What to work on:
- 1) Answer these questions from the Portland cold-case story:
(a) Where was Anna Marie Hlavka found dead, and on what date?
(b) In what year did the Portland police Cold Case Homicide Detail begin investigating the case?
(c) To which company did detectives submit DNA evidence for analysis?
- 2) Return the stretch of the Portland cold-case story from "PORTLAND, Ore. —" through "discovered the body.", copied word for word.
- 3) Continue the Portland cold-case story, picking up right after its last sentence.

PORTLAND, Ore. — Portland police on Thursday announced they’ve identified the man who sexually assaulted and murdered a 20-year-old woman in 1979. Investigators used DNA evidence to solve the cold case.
Anna Marie Hlavka was found dead in her Northwest Portland apartment on July 24, 1979.
Her suspected rapist and killer, Jerry Walter McFadden, was executed in Texas in 1999 for raping and murdering an 18-year-old high school cheerleader.
According to police, Hlavka had just returned home from working at McDonald’s when she was sexually assaulted and strangled with the electric cord from her clock radio.
Hlavka’s sister, whom she shared an apartment with, discovered the body.
Investigators said the case went cold after detectives followed up on numerous leads and cleared multiple suspects.
In 1999, retired detective volunteers submitted evidence from the killing to the Oregon State Police Crime Lab. That led to a breakthrough in the case in 2011, when police said an unknown man’s DNA profile was discovered in the evidence. Investigators said the man’s profile was a “full profile,” which was unusual because DNA evidence can degrade over time.
The Portland police Cold Case Homicide Detail began investigating the case in 2012 and over the next four years submitted DNA profiles from eight people in an attempt to identify the killer, but all of them came back negative, police said.
In 2018, the detectives began using forensic genealogy, which was notably used in the arrest of the “Golden State Killer” in California in 2018. They submitted DNA evidence from the case to Parabon NanoLabs for analysis.
A forensic genealogist mapped three of the four familial lines of the killer and identified the killer as McFadden.
Because McFadden was executed in 1999, his DNA profile was never submitted to the FBI Combined DNA Index Systems, according to investigators.

Supplied entries:
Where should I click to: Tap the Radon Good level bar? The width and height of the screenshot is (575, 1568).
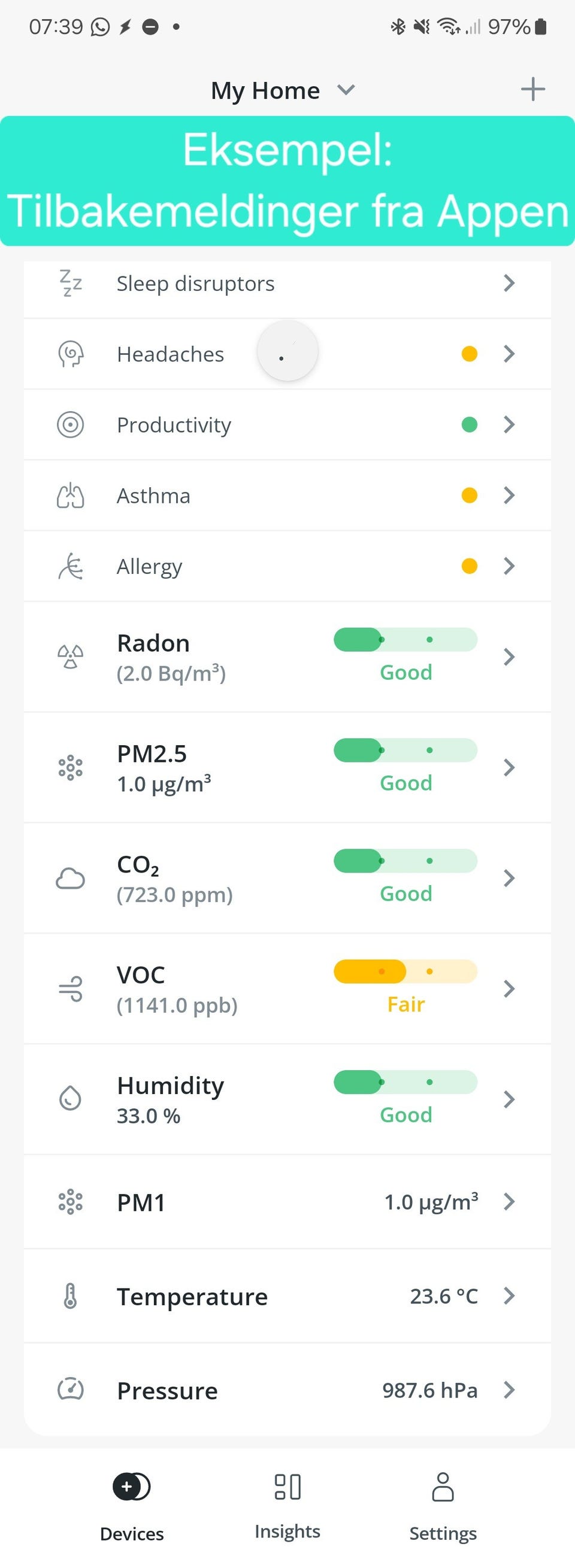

* * *

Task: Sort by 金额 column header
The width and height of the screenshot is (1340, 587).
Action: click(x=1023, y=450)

--

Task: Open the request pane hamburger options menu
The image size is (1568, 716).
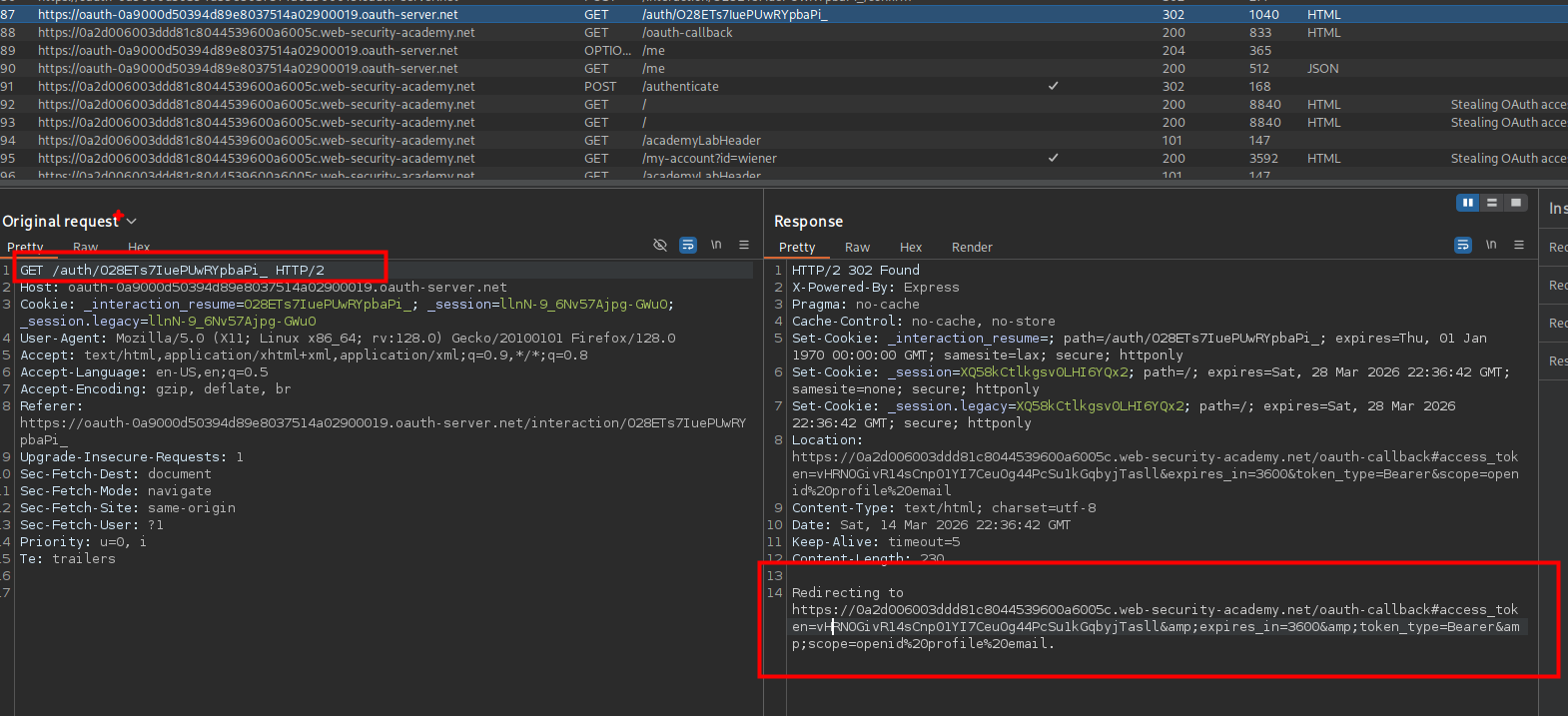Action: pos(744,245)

Answers per task:
- 1)
(a) In her Northwest Portland apartment, on July 24, 1979.
(b) 2012.
(c) Parabon NanoLabs.

- 2)
PORTLAND, Ore. — Portland police on Thursday announced they’ve identified the man who sexually assaulted and murdered a 20-year-old woman in 1979. Investigators used DNA evidence to solve the cold case.
Anna Marie Hlavka was found dead in her Northwest Portland apartment on July 24, 1979.
Her suspected rapist and killer, Jerry Walter McFadden, was executed in Texas in 1999 for raping and murdering an 18-year-old high school cheerleader.
According to police, Hlavka had just returned home from working at McDonald’s when she was sexually assaulted and strangled with the electric cord from her clock radio.
Hlavka’s sister, whom she shared an apartment with, discovered the body.

- 3)
Detectives met with McFadden’s family in Texas and learned that he traveled to the Northwest in 1979. Family members told detectives that an acquaintance dropped McFadden off in Portland and had no further contact with him.
Family members submitted DNA to detectives, who sent it to the OSP Crime Lab. The DNA confirmed McFadden was the killer.
'The biggest manhunt in Texas history'
McFadden had a lengthy criminal record in Texas. He was sentenced to 15 years in prison in 1973 for two counts of rape, but he was paroled in December of 1978, eight months before Hlavka's murder.
In 1979, McFadden was convicted of aggravated sexual abuse for kidnapping and raping an 18-year-old woman at knifepoint. He was paroled in July of 1985.
He was arrested again in May of 1986 for the rape and murder of an 18-year-old high school cheerleader, and the shooting of two other people, according to police.
While awaiting his trial, McFadden escaped from jail and kidnapped a female corrections officer. He held the woman hostage for three days while eluding law enforcement in Texas, police said.
The search for McFadden was deemed “the biggest manhunt in Texas history” with 1,200 officers involved.
According to authorities, McFadden’s crimes were the reasoning behind changing parole qualifications in Texas.